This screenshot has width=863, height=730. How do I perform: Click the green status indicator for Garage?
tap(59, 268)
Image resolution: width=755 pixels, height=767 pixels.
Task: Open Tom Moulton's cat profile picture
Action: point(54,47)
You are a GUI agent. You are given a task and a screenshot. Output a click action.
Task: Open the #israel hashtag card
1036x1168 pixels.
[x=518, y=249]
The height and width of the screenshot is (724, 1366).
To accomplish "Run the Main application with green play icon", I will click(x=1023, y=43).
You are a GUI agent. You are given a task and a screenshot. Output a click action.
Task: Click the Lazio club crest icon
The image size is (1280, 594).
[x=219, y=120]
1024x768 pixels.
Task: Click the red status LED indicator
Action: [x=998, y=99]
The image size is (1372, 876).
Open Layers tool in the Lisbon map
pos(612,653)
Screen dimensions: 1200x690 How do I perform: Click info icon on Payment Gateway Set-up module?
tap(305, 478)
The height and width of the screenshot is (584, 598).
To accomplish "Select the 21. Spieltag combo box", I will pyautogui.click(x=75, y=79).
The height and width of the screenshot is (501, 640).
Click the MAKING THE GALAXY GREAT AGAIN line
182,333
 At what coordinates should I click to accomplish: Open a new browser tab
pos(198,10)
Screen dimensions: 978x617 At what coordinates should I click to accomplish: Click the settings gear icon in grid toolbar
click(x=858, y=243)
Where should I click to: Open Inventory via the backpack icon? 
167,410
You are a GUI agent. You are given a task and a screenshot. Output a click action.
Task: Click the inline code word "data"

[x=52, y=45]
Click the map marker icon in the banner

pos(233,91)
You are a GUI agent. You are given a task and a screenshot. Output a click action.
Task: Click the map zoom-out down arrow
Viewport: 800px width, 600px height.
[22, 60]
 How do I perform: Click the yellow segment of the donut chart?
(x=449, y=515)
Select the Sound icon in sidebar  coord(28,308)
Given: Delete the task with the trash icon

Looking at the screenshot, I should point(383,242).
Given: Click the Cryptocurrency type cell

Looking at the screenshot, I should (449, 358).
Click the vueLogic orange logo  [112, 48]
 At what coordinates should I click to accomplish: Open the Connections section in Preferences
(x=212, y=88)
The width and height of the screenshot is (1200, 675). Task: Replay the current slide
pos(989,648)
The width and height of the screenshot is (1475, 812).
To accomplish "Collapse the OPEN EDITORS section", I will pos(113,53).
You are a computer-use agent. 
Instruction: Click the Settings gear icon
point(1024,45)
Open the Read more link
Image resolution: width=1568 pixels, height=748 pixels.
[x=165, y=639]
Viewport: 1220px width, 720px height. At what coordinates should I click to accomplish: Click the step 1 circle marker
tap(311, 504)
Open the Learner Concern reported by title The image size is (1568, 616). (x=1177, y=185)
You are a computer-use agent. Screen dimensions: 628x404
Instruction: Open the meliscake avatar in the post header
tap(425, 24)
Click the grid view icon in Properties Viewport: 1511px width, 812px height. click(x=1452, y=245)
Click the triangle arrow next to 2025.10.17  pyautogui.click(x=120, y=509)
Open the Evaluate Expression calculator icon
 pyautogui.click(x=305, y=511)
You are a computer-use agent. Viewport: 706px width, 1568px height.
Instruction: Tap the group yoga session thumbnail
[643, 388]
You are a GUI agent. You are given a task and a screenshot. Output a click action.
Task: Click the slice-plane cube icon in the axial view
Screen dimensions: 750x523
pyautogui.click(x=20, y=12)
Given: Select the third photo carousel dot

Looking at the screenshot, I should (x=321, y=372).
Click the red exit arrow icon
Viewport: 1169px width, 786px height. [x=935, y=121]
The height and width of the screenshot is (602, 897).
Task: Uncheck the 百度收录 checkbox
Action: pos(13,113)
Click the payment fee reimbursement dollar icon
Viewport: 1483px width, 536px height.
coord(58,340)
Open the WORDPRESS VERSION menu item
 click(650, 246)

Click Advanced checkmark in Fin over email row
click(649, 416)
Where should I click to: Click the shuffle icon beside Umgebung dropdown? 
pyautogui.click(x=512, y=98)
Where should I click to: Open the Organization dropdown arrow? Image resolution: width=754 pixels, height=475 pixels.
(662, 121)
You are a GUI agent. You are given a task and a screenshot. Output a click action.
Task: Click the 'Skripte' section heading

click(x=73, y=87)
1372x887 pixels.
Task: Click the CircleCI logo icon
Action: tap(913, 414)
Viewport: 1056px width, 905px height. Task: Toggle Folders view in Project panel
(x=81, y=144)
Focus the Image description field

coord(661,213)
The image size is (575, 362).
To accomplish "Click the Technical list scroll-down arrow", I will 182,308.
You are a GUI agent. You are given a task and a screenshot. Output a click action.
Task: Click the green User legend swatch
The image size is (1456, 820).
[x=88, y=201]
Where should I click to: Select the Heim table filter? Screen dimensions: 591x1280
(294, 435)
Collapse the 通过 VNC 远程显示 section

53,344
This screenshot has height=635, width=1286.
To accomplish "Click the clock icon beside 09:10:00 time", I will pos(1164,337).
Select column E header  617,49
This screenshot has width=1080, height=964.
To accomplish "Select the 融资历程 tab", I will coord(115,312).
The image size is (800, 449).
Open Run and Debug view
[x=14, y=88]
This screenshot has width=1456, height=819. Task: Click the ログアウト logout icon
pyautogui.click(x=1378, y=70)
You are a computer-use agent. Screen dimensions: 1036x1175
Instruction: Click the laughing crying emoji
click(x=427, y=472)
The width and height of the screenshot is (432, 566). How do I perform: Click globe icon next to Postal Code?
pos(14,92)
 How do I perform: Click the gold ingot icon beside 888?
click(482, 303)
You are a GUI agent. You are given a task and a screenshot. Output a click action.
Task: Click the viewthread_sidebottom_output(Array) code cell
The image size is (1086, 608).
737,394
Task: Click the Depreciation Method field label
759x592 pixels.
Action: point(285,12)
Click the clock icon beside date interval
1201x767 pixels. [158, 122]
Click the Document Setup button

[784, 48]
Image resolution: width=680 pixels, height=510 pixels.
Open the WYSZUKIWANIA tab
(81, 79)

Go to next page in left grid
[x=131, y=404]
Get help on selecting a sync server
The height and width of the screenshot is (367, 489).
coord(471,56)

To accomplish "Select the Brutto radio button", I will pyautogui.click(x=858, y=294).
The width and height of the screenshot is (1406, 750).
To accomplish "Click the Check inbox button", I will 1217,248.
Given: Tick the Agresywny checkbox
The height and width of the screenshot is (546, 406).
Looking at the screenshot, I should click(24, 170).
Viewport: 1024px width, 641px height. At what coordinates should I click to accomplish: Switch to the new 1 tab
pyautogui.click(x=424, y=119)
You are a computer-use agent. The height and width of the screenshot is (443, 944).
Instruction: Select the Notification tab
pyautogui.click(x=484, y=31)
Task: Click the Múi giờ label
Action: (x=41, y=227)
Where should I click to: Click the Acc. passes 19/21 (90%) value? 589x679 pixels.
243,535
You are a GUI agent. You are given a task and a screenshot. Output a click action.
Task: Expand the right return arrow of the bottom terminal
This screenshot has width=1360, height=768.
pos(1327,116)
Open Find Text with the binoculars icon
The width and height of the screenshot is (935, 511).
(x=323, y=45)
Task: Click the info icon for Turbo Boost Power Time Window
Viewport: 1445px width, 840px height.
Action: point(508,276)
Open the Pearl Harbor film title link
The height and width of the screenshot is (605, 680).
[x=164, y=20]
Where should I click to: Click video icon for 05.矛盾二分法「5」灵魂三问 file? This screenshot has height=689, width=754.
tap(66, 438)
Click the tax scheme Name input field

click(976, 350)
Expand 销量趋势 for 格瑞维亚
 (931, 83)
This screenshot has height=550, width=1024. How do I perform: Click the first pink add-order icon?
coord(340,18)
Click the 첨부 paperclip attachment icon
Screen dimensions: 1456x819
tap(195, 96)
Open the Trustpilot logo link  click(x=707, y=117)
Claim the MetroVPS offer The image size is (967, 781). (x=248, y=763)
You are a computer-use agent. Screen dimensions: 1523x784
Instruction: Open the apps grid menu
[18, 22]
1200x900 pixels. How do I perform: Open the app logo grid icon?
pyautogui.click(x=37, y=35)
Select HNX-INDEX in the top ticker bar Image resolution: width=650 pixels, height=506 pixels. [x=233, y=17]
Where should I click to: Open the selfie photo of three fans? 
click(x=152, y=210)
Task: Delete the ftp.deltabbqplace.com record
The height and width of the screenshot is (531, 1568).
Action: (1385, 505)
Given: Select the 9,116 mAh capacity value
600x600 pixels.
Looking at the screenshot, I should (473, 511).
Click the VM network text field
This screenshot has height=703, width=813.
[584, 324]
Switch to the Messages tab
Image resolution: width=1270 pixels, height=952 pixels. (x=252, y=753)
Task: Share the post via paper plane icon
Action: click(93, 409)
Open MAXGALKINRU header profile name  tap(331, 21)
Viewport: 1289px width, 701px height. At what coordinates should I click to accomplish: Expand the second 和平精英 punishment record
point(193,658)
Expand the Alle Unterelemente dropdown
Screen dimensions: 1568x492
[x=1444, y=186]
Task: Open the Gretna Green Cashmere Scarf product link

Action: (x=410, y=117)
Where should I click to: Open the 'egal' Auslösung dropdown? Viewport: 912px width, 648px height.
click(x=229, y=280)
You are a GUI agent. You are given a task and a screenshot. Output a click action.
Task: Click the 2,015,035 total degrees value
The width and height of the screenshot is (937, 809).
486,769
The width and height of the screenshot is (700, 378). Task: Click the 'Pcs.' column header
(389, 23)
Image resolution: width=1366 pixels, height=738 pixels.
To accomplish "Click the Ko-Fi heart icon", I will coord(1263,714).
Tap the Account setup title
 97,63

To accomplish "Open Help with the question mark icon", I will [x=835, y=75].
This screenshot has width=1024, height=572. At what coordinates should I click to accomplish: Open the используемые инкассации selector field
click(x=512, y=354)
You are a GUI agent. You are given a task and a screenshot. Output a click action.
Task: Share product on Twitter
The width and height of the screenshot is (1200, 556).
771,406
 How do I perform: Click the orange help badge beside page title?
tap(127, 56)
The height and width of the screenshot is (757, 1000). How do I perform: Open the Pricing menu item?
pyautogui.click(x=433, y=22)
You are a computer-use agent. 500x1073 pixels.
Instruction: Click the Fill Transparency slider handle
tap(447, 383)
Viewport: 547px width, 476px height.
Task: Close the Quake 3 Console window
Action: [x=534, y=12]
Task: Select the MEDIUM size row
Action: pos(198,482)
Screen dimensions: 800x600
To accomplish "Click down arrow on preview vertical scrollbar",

------------------------------

● Exercise aim
Please copy the lines in the records above between the one holding "Given: Tick the Agresywny checkbox" and the one holding "Claim the MetroVPS", inclusive, exactly and with no other line.

● Exercise output
Given: Tick the Agresywny checkbox
The height and width of the screenshot is (546, 406).
Looking at the screenshot, I should click(24, 170).
Viewport: 1024px width, 641px height. At what coordinates should I click to accomplish: Switch to the new 1 tab
pyautogui.click(x=424, y=119)
You are a computer-use agent. The height and width of the screenshot is (443, 944).
Instruction: Select the Notification tab
pyautogui.click(x=484, y=31)
Task: Click the Múi giờ label
Action: (x=41, y=227)
Where should I click to: Click the Acc. passes 19/21 (90%) value? 589x679 pixels.
243,535
You are a GUI agent. You are given a task and a screenshot. Output a click action.
Task: Expand the right return arrow of the bottom terminal
This screenshot has width=1360, height=768.
pos(1327,116)
Open Find Text with the binoculars icon
The width and height of the screenshot is (935, 511).
(x=323, y=45)
Task: Click the info icon for Turbo Boost Power Time Window
Viewport: 1445px width, 840px height.
Action: point(508,276)
Open the Pearl Harbor film title link
The height and width of the screenshot is (605, 680).
[x=164, y=20]
Where should I click to: Click video icon for 05.矛盾二分法「5」灵魂三问 file? This screenshot has height=689, width=754.
tap(66, 438)
Click the tax scheme Name input field

click(976, 350)
Expand 销量趋势 for 格瑞维亚
 (931, 83)
This screenshot has height=550, width=1024. How do I perform: Click the first pink add-order icon?
coord(340,18)
Click the 첨부 paperclip attachment icon
Screen dimensions: 1456x819
tap(195, 96)
Open the Trustpilot logo link  click(x=707, y=117)
Claim the MetroVPS offer The image size is (967, 781). (x=248, y=763)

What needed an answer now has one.